The chapters of my life unfold throughout these 500 blogs. I shared my first steps of freedom, exploration, and self-expression while hitch-hiking across Canada and traveling through South East Asia and then South America, in my “In Search of Sunrise” and “Project World Citizen” Blogs. Then there was the Primus Blog where I waxed poetic about my travels and life in New York, followed by the Joel Primus Blog, where I earnestly pretended I’m a some kind of “self-help thought leader.” That’s where this blog is posted; however, my blogs these days are more curious musings about my life than anything else. Speckled elsewhere on the internet were business and travel blogs for various companies and projects I’d started. Alas, Finding Nowhere and Raising Global Citizens are two such blogs that still have a pulse.
Most of what I’ve written online cannot be found anymore. They rest in digital graveyards. A poster on Quora says we should assume everything we put on the internet exists there for eternity, and a quick review of Wikihow suggests I could potentially Indiana Jones the relics of my lost art, but I have yet no desire to go digging. Why I didn’t keep the blogs active, or even keep the saved drafts, I’m not exactly sure. My sense of it though, is that they served their purpose in the moment — for me to contextualize and embrace my own experiences — and, although this may be self-generous, hopefully share some measure of inspiration or information for the (very) few who actually read them.
Ultimately, each blog was simply an act of creativity. Part practice, part ritualistic and part art for art’s sake.
From these blogs, from this daily practice, I’ve learned to bring my personal experiences, a sense of self-deprecating humour, as well as personal pains, into an expression of creativity and clarity. Thanks to consistency doing what consistency does, my editor seems to think I’ve made improvements as a writer.
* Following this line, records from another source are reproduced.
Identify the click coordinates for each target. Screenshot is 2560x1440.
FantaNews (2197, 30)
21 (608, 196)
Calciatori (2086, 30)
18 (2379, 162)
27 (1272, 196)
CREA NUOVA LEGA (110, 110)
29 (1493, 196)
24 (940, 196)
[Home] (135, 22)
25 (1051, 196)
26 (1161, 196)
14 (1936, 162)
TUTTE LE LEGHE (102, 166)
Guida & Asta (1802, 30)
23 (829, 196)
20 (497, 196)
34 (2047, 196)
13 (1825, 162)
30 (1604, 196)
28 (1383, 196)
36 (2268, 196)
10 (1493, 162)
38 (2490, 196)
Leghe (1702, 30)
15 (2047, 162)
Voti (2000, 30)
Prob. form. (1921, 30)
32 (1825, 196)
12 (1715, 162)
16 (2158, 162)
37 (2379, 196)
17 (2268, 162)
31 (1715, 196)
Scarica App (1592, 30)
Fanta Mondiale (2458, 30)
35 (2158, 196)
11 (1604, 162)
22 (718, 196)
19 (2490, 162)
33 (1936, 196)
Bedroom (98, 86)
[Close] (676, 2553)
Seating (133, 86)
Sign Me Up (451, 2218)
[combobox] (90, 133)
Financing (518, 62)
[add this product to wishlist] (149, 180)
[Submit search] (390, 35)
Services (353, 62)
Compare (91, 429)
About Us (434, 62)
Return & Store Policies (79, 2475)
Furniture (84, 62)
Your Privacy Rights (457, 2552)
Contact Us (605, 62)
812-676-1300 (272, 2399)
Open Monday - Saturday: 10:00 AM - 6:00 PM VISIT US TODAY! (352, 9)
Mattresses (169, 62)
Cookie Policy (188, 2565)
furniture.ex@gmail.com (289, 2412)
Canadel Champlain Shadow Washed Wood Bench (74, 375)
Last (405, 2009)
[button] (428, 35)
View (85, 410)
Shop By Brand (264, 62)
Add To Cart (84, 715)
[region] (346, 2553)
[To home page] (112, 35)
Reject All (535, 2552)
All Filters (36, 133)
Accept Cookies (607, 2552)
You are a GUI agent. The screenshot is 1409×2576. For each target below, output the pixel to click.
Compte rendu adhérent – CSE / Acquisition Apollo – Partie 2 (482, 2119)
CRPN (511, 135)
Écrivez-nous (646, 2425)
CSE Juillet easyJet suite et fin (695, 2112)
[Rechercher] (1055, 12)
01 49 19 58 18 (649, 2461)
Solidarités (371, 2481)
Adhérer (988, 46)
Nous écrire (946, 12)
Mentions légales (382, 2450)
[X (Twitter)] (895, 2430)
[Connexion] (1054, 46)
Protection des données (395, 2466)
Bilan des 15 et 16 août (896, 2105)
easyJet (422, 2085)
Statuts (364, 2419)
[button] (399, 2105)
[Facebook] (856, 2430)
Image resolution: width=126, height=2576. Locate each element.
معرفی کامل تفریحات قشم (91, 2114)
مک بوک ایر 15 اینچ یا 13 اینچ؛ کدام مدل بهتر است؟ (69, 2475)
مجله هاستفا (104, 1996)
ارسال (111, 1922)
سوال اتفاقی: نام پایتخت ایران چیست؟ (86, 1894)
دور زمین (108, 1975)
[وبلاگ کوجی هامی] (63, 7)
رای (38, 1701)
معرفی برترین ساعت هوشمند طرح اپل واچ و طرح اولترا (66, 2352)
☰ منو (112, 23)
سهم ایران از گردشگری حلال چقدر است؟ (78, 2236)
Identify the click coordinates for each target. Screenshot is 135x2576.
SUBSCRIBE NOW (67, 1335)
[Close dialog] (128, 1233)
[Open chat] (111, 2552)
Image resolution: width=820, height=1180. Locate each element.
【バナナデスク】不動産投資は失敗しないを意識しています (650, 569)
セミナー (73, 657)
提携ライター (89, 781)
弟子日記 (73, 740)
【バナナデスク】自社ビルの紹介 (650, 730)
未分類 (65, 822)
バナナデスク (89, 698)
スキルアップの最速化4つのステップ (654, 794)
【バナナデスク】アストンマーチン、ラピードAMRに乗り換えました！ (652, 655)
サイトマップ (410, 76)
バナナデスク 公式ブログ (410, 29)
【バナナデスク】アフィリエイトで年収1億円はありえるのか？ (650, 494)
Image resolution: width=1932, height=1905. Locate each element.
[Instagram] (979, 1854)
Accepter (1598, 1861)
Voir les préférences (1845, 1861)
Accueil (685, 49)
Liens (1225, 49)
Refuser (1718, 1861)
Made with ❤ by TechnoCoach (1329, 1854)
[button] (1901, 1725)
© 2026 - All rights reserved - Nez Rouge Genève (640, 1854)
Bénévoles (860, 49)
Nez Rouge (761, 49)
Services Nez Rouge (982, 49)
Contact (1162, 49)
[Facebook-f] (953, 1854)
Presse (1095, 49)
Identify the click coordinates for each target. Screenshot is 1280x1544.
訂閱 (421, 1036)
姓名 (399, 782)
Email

Moreover, as a result, and some combination of continued curiosity, ambition, synchronicity and intention, some of the blogs alchemized into books, T.V. show treatments and, even, films.
They would come to me, almost like a dream, a waking dream, in a flash, full of life and with very little pretext, explanation or logical pattern. A sentence, a phrase that only asked one thing: Complete me. Then the nastiness began. The battle of words, knowing where I sit in the shadow of writing giants — not even on the list. You love to read them, but know you cannot be them; you still have to find your own way. When one modality isn’t enough, you try to find a way through whatever else you can — colour, sound, texture, physicality, visual motion — as a means of translating the moment that beckons for release from inside. At least, that is how it has been for me.
As Steven Pressfield says, “Going big [with your creativity and art] evokes the muse (defies the resistance), and aiming small pisses her off.” From what I can tell, that’s how I’m designed — to go big and piss off the resistance! While I do this, my wife reminds me of her favourite glorified soul, Saint Thérèse of Lisieux, known as “The Little Flower of Jesus.” She promised to do good from heaven and shower roses upon the earth. My wife’s take on the lesson Saint Thérèse of Lisieux taught is that it’s about the incredible power of doing small things, consistently, with a big heart and intention.
With all the modern distractions, amidst the chaos and busyness of daily life, consistently creating the space to blog is a little victory, and, maybe in a way, my own rose, deserving of a small smile.